Task details. Please write out the entries starting at the line that has "This screenshot has width=2576, height=644." and ending after the line that has "at (657, 99).", swapping "Describe" for "Identify" and leaving everything else unchanged.

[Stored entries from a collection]
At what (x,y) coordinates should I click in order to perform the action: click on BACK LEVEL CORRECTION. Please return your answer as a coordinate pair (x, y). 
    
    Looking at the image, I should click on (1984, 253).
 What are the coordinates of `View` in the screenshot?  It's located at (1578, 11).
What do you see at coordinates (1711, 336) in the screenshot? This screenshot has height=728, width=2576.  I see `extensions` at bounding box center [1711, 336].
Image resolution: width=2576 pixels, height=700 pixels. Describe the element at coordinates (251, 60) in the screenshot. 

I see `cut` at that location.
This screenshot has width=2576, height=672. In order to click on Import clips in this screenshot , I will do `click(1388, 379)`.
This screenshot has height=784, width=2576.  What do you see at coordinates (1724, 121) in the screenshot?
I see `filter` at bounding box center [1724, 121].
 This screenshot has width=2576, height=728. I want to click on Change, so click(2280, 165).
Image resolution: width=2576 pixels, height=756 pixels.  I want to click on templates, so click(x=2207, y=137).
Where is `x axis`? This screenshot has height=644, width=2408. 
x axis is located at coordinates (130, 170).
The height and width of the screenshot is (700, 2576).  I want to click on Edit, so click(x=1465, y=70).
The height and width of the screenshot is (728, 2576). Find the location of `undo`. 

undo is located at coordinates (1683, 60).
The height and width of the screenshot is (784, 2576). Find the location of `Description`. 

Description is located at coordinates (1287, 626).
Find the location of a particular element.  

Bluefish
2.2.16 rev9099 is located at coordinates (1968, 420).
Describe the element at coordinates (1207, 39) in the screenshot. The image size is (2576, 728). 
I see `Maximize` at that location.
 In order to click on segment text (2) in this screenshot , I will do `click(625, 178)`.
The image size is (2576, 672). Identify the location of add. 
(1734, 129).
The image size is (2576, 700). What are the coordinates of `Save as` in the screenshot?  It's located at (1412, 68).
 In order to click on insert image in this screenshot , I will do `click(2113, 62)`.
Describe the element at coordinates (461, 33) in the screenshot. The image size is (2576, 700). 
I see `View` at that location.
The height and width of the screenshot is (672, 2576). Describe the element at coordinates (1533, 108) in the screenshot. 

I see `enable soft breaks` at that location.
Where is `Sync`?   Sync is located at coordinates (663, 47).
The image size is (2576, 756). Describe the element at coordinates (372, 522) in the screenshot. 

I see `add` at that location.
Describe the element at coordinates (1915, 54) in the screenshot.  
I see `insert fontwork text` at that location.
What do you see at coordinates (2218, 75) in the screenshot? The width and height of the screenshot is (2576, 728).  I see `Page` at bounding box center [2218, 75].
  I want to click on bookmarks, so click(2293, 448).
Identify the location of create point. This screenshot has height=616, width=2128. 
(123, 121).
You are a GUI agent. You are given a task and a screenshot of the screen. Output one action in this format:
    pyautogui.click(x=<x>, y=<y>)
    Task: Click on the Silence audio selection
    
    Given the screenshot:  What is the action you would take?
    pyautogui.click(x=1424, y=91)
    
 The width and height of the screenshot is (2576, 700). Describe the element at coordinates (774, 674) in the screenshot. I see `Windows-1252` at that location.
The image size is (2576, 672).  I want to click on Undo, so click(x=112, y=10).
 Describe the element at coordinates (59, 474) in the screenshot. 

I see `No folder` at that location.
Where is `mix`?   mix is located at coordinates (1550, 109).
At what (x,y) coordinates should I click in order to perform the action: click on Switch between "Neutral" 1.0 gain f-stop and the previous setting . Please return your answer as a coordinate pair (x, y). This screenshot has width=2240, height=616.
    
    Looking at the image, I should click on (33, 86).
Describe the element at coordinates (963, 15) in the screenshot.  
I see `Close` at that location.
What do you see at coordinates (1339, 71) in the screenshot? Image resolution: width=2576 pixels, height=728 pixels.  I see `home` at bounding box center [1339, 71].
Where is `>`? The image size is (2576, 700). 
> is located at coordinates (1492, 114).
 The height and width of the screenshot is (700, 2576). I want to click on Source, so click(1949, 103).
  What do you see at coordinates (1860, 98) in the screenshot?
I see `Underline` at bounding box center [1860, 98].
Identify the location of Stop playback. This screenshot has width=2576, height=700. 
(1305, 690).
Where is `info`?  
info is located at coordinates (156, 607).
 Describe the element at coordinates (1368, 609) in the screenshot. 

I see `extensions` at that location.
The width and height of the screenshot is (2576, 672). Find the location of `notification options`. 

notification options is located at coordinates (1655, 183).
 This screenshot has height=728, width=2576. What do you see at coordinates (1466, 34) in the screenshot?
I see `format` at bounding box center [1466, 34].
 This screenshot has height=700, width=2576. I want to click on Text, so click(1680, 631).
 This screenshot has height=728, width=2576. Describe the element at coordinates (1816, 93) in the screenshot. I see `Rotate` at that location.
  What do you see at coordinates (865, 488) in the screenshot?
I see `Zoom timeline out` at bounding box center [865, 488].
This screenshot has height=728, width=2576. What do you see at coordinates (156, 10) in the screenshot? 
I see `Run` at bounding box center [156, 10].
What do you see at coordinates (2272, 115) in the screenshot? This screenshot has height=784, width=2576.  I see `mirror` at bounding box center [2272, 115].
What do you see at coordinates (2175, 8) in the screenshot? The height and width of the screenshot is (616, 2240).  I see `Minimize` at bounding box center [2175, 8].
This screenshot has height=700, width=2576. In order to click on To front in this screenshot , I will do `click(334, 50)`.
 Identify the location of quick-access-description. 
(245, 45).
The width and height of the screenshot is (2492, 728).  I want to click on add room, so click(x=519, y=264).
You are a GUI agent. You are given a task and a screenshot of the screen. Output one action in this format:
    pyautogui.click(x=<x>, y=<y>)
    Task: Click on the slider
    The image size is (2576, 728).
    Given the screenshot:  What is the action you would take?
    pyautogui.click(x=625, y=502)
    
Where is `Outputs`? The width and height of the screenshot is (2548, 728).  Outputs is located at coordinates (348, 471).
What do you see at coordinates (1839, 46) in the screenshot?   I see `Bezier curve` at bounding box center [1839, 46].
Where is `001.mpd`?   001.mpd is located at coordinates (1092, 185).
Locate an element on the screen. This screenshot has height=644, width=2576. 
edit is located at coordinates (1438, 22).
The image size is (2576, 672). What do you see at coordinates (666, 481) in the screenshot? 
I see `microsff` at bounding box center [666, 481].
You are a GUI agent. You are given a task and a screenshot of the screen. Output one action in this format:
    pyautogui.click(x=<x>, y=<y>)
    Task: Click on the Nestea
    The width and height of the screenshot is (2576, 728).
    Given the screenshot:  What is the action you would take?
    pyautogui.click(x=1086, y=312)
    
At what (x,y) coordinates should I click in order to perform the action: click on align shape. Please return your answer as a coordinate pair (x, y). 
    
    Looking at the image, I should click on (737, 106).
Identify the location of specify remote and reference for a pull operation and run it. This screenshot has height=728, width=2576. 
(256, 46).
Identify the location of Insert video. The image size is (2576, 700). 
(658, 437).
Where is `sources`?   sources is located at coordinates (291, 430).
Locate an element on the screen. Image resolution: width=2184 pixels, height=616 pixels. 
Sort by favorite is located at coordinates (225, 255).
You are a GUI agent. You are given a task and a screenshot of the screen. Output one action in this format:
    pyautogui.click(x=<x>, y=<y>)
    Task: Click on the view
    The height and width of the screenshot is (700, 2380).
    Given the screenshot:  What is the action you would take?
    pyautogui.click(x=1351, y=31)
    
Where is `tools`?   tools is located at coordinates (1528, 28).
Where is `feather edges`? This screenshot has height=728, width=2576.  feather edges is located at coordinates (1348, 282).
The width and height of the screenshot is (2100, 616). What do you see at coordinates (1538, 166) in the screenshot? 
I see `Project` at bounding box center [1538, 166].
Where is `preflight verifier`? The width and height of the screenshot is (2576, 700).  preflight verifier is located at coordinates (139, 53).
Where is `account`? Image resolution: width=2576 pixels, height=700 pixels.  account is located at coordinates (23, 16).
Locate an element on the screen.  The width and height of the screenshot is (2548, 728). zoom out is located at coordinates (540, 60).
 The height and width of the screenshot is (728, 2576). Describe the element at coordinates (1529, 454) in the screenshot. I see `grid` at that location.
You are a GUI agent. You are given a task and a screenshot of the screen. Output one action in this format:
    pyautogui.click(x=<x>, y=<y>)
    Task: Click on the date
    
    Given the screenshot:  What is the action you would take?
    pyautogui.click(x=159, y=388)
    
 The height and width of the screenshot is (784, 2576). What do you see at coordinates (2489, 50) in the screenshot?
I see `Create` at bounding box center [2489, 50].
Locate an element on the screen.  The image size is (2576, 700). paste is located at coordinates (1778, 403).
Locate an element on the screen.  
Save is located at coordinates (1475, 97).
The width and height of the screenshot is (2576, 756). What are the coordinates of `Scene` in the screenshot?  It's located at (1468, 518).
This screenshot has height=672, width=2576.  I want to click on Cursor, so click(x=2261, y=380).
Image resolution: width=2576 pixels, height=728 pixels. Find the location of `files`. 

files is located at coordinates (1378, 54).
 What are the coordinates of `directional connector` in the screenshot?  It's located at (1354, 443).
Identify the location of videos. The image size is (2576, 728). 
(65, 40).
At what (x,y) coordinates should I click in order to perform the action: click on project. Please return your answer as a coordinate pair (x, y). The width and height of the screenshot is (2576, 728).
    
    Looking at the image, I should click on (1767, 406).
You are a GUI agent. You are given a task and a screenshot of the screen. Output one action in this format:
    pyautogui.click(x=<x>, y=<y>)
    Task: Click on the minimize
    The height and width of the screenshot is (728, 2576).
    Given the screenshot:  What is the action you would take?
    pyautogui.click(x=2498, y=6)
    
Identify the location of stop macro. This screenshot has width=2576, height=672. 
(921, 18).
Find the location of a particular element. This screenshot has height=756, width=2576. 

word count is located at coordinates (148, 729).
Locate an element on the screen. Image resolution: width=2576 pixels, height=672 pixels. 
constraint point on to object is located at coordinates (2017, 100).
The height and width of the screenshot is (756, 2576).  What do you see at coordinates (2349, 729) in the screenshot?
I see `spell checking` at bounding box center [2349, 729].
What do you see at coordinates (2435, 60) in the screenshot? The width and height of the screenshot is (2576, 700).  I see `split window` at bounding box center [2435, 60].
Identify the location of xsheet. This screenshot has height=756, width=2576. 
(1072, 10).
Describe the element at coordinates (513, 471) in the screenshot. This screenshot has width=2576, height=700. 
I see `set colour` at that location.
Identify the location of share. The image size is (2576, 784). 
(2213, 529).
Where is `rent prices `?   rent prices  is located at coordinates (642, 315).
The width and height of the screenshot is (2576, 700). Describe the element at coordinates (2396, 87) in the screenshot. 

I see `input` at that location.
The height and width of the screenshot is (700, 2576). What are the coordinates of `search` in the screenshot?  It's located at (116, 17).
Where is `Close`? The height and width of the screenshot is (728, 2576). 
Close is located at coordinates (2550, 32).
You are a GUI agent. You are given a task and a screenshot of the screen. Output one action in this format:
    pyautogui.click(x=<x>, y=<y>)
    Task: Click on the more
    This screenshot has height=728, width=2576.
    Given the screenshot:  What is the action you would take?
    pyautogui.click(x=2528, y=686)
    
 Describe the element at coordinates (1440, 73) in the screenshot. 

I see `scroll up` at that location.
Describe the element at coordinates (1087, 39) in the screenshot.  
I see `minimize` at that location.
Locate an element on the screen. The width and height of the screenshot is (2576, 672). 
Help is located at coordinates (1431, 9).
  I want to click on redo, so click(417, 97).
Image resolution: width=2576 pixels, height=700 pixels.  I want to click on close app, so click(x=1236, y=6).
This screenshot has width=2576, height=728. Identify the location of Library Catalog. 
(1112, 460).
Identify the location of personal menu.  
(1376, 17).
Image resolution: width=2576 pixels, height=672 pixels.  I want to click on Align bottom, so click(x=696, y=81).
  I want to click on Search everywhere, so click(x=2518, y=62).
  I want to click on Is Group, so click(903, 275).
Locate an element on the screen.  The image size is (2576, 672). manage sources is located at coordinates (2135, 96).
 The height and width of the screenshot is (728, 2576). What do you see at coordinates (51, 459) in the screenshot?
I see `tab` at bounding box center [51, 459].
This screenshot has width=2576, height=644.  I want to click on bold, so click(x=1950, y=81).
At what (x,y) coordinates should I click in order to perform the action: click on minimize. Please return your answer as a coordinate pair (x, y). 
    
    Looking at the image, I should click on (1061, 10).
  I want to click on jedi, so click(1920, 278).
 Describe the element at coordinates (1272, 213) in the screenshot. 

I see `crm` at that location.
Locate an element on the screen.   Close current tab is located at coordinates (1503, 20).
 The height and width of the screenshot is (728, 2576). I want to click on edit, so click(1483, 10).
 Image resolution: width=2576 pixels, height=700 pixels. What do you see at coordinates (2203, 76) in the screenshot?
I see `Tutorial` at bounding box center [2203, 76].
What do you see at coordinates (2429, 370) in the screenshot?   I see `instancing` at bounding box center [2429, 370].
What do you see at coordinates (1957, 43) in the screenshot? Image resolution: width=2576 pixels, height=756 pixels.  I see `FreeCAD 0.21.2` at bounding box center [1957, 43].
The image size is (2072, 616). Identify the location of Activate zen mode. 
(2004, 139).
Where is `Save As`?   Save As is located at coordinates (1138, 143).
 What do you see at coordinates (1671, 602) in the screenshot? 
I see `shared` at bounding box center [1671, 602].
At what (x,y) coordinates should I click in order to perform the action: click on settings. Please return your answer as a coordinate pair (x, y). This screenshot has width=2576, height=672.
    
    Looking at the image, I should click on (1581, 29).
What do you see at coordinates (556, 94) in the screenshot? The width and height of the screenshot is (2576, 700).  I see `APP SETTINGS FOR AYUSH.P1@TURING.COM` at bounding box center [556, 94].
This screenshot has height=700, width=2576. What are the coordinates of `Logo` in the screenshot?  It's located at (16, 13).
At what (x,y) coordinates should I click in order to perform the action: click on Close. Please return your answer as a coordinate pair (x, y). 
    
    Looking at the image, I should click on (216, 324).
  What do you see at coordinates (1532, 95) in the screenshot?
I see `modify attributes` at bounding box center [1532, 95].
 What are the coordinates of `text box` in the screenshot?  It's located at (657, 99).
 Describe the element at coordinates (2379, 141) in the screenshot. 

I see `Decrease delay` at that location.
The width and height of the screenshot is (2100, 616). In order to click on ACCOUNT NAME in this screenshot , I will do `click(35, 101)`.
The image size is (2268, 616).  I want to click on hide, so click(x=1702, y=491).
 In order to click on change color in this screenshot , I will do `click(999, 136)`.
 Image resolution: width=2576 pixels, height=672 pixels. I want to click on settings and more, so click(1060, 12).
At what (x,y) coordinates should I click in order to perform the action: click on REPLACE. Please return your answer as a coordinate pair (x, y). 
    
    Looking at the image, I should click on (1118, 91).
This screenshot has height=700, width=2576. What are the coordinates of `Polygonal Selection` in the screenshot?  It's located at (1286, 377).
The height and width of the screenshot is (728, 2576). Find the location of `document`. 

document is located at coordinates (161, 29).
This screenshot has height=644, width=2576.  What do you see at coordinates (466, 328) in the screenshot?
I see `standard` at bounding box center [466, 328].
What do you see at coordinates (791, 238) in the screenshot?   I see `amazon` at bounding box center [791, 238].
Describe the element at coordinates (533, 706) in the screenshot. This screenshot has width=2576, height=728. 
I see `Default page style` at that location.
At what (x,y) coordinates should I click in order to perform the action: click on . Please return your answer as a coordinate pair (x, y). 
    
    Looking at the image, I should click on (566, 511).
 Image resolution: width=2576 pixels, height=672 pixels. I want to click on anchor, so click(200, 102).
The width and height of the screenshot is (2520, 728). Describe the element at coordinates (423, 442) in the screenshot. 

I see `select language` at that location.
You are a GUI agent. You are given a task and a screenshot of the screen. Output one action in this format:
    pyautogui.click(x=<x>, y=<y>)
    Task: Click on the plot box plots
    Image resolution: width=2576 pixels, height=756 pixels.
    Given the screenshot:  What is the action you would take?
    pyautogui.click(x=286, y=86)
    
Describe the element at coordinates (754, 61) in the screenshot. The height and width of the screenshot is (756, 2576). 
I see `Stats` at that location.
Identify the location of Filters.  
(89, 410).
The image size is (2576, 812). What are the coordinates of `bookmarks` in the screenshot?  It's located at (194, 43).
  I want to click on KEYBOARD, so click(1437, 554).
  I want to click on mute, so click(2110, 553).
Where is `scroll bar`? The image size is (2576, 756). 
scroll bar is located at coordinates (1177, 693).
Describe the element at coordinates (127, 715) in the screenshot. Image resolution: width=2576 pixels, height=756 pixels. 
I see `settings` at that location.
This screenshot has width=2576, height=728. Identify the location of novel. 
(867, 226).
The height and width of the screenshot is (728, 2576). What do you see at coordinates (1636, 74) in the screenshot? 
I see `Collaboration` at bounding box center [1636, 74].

The output.
This screenshot has width=2576, height=644.  I want to click on bold, so click(x=1950, y=81).
At what (x,y) coordinates should I click in order to perform the action: click on minimize. Please return your answer as a coordinate pair (x, y). 
    
    Looking at the image, I should click on (1061, 10).
  I want to click on jedi, so click(1920, 278).
 Identify the element at coordinates (1272, 213) in the screenshot. 

I see `crm` at that location.
Locate an element on the screen.   Close current tab is located at coordinates (1503, 20).
 The height and width of the screenshot is (728, 2576). I want to click on edit, so click(1483, 10).
 Image resolution: width=2576 pixels, height=700 pixels. What do you see at coordinates (2203, 76) in the screenshot?
I see `Tutorial` at bounding box center [2203, 76].
What do you see at coordinates (2429, 370) in the screenshot?   I see `instancing` at bounding box center [2429, 370].
What do you see at coordinates (1957, 43) in the screenshot? Image resolution: width=2576 pixels, height=756 pixels.  I see `FreeCAD 0.21.2` at bounding box center [1957, 43].
The image size is (2072, 616). Identify the location of Activate zen mode. 
(2004, 139).
Where is `Save As`?   Save As is located at coordinates (1138, 143).
 What do you see at coordinates (1671, 602) in the screenshot? 
I see `shared` at bounding box center [1671, 602].
At what (x,y) coordinates should I click in order to perform the action: click on settings. Please return your answer as a coordinate pair (x, y). This screenshot has width=2576, height=672.
    
    Looking at the image, I should click on (1581, 29).
What do you see at coordinates (556, 94) in the screenshot? The width and height of the screenshot is (2576, 700).  I see `APP SETTINGS FOR AYUSH.P1@TURING.COM` at bounding box center [556, 94].
This screenshot has height=700, width=2576. What are the coordinates of `Logo` in the screenshot?  It's located at (16, 13).
At what (x,y) coordinates should I click in order to perform the action: click on Close. Please return your answer as a coordinate pair (x, y). 
    
    Looking at the image, I should click on (216, 324).
  What do you see at coordinates (1532, 95) in the screenshot?
I see `modify attributes` at bounding box center [1532, 95].
 What are the coordinates of `text box` in the screenshot?  It's located at (657, 99).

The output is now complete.